Preheat oven to 375°F. Combine flour and salt. In the bowl of an electric mixer, cream butter and sugar until fluffy. Beat in egg and vanilla (or other flavoring), and if desired, food coloring. Gradually add flour/salt while mixer is running on low speed. Pack dough into a cookie press following manufacturer's instructions (or put into a pastry bag fitted with a large star shaped tip). Press mixture onto baking sheets lined with parchment paper or silicone baking sheets. Top with sprinkles or colored sugar. Bake for 7 to 10 minutes, depending upon cookie size.

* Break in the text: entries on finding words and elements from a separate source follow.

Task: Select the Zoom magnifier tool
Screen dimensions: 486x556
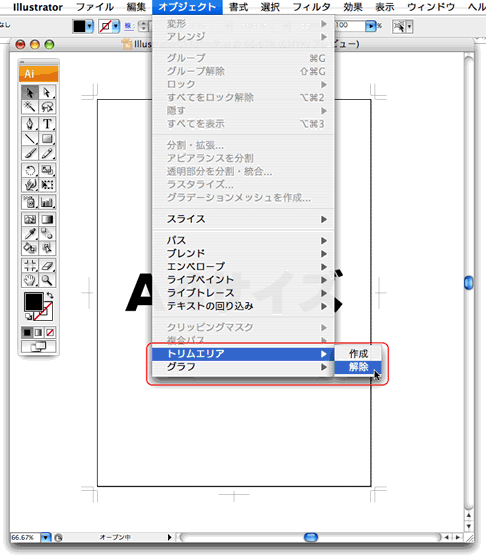Action: point(47,280)
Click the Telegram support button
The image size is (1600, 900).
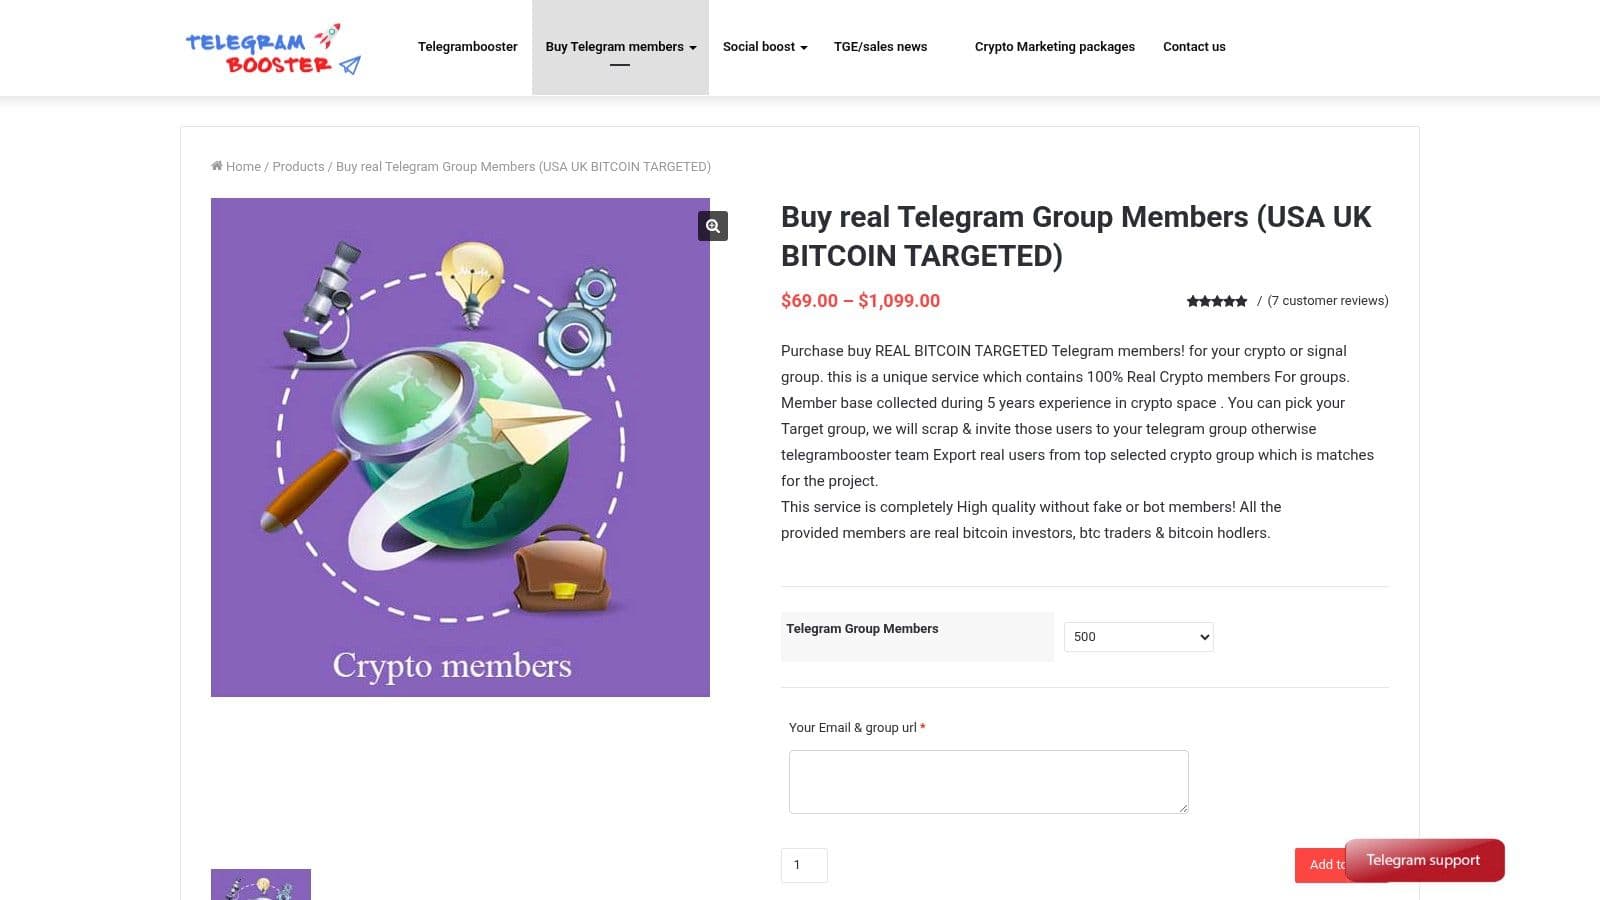pyautogui.click(x=1424, y=860)
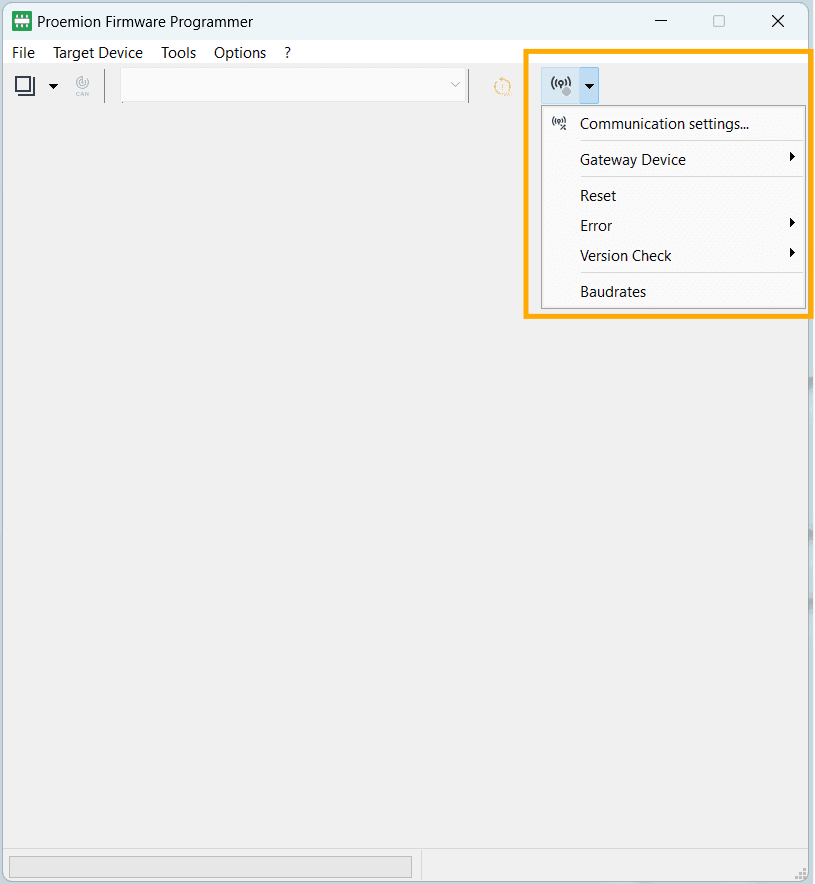Image resolution: width=815 pixels, height=884 pixels.
Task: Expand the empty device combo box
Action: pos(294,86)
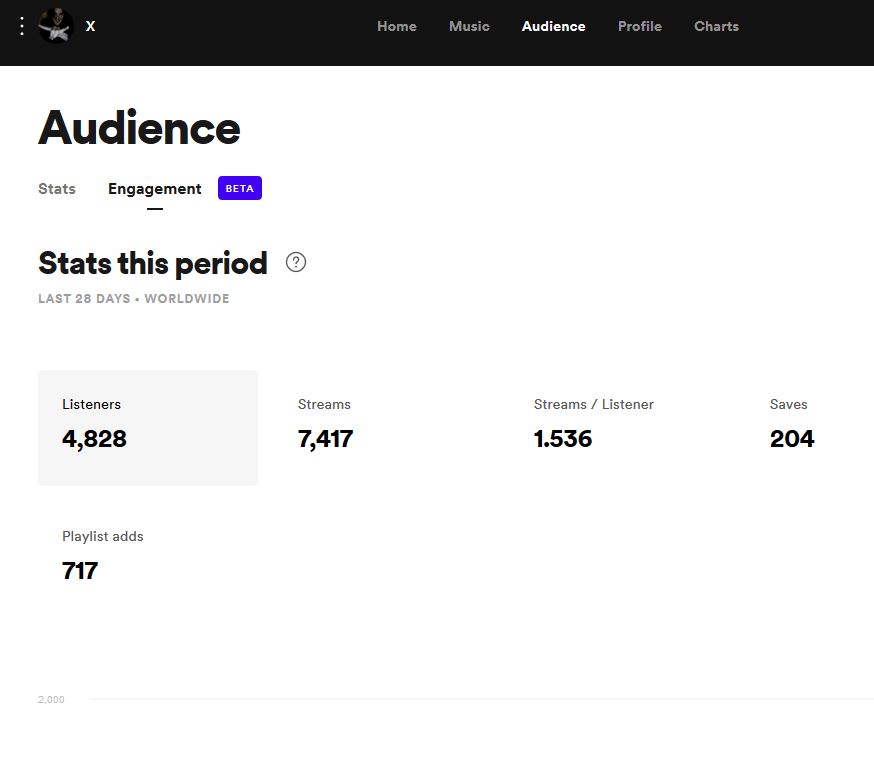Click the artist profile avatar
Screen dimensions: 874x765
[x=56, y=26]
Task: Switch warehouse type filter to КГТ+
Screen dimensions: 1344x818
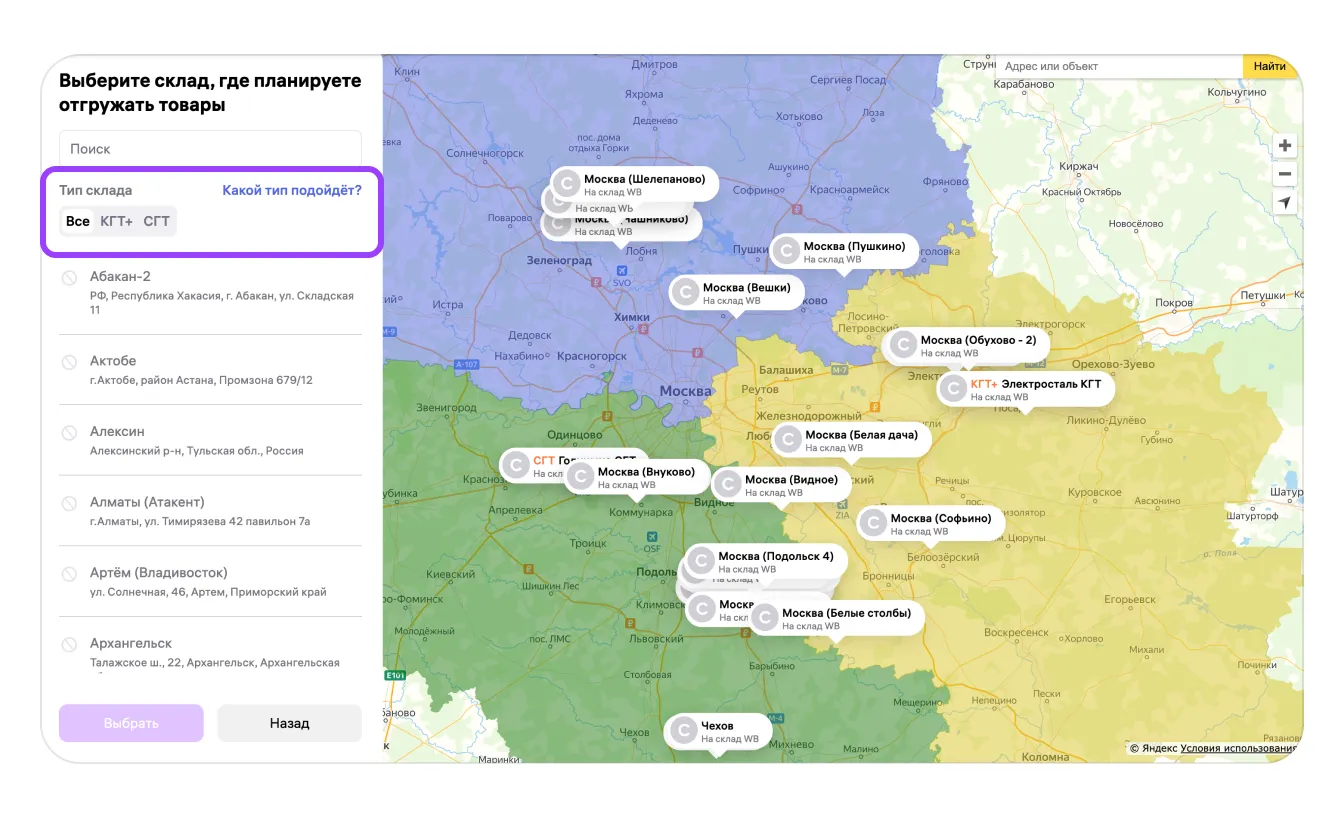Action: coord(117,221)
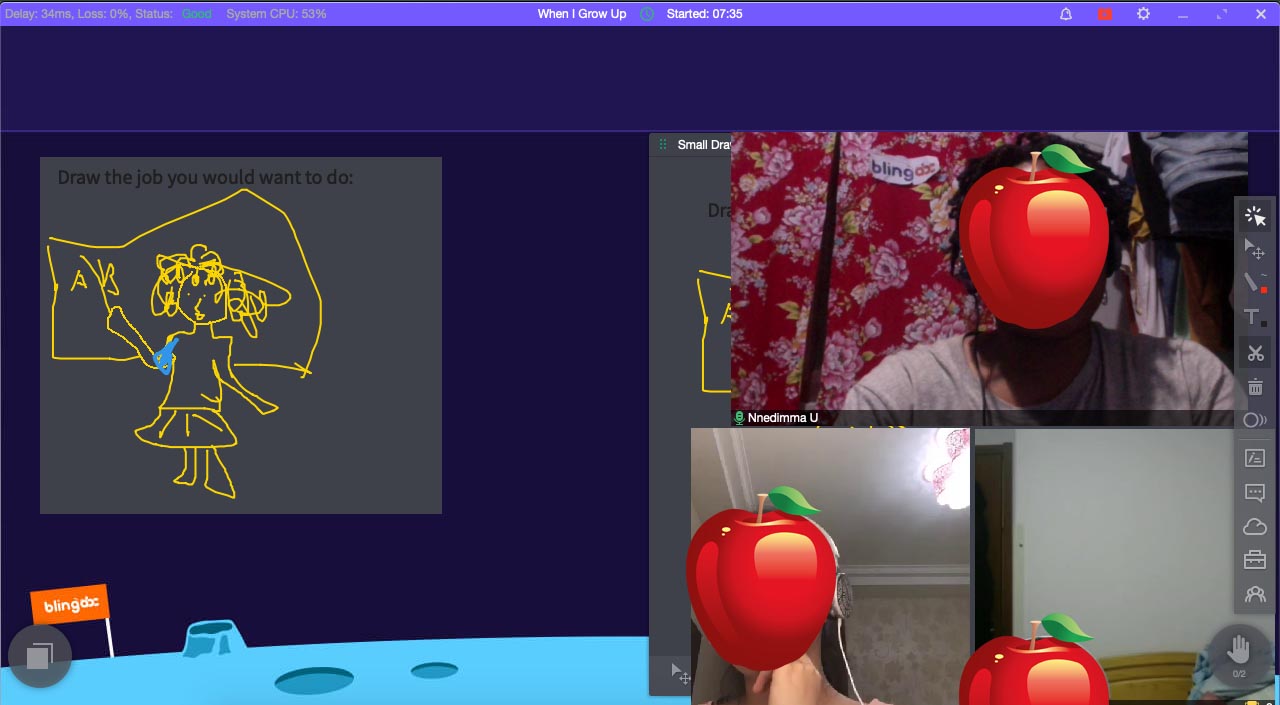Screen dimensions: 1280x705
Task: Click the slide pages button bottom-left
Action: click(x=39, y=656)
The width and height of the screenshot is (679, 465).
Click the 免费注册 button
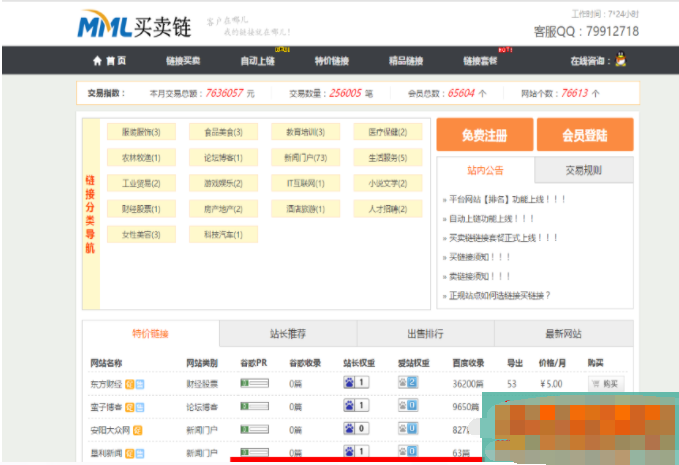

My grandmother, "the greatest cook ever," used to make delicious snow ice cream. Fresh clean snow (yes, it was cleaner in the "good olde days"), whole milk or cream, sugar, and vanilla. For some reason, I crave ice cream in the Winter--maybe because of Gran's "Snow Cream." One of my mother's favorite holiday treats from her childhood was "boiled custard" (which you must not allow to boil). A rich, cooked drink similar to eggnog, boiled custard is actually a custard which is thin enough to drink from a cup. My grandmother used to make it and pour it into glass jars which she would set down outside in the snow to cool. Mom and her brother and sister would drink it outside straight from the jar and then get "switched" by Gran for stealing the family treat!

Fresh Snow Ice Cream

1 small pkg. regular (not instant) vanilla pudding mix
1 cup sugar
1/2 milk
1 pint cream
2 tbsp. vanilla extract
1 pinch ground nutmeg

1 to 2 gallons fresh, clean snow

In an extra-large, heavy mixing bowl, combine pudding mix and sugar. Stir in milk and blend until dry ingredients are dissolved. Blend in cream, vanilla extract, and nutmeg. Cover and chill until ready to serve ice cream. To make ice cream: Stir mixture well and add in enough snow to make desired consistency. Do not over-stir. Serve immediately.

Rich Boiled Custard

1 pint whole milk
1 pint cream
6 large eggs
1 cup sugar
1 tbsp. vanilla extract

Into the lower pot of a double boiler, bring water to a medium boil. In the upper pot, add milk and cream. Heat through over medium heat. Beat eggs together until light. Add sugar and mix well. Pour a small portion of hot milk mixture into the eggs and sugar to warm and thin this portion. Pour slowly into hot milk mixture. Cook, stirring constantly until it will coat a spoon. Do not over cook or mixture will become too thick. Stir in vanilla extract. Chill in refrigerator before serving.

I wish you all the very happiest of holiday seasons! I’d love to hear your favorite holiday traditions and funny stories! I absolutely adore Christmas music, even if some of it does make me cry!